- [Data provided]:
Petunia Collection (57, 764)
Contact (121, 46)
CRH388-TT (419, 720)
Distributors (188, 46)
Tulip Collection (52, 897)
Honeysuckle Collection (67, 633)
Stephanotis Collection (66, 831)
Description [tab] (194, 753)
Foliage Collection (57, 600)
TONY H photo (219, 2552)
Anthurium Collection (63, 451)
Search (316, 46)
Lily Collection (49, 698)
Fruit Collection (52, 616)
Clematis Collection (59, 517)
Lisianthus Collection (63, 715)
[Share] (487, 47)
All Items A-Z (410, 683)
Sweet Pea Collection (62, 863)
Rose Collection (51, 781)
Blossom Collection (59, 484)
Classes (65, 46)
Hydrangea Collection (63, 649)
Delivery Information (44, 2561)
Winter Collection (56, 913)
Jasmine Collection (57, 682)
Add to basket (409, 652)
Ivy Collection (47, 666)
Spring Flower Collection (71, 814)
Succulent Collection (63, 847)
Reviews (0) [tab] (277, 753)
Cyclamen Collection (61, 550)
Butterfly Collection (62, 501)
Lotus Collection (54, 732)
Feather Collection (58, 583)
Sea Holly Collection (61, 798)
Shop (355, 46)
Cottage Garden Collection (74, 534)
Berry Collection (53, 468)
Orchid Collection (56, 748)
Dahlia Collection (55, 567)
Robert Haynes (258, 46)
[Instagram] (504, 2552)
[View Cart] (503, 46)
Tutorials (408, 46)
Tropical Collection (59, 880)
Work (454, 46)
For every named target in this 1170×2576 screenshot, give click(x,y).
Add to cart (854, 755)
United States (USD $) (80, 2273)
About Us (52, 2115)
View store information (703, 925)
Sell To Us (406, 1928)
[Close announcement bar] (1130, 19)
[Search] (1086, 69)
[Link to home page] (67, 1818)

- [Task description]:
Taking the lines above, repeat exactly those from the line that contains "Cottage Garden Collection (74, 534)" through the line that contains "Work (454, 46)", and both of those lines as well. Include nothing else.

- [Solution for this exercise]:
Cottage Garden Collection (74, 534)
Berry Collection (53, 468)
Orchid Collection (56, 748)
Dahlia Collection (55, 567)
Robert Haynes (258, 46)
[Instagram] (504, 2552)
[View Cart] (503, 46)
Tutorials (408, 46)
Tropical Collection (59, 880)
Work (454, 46)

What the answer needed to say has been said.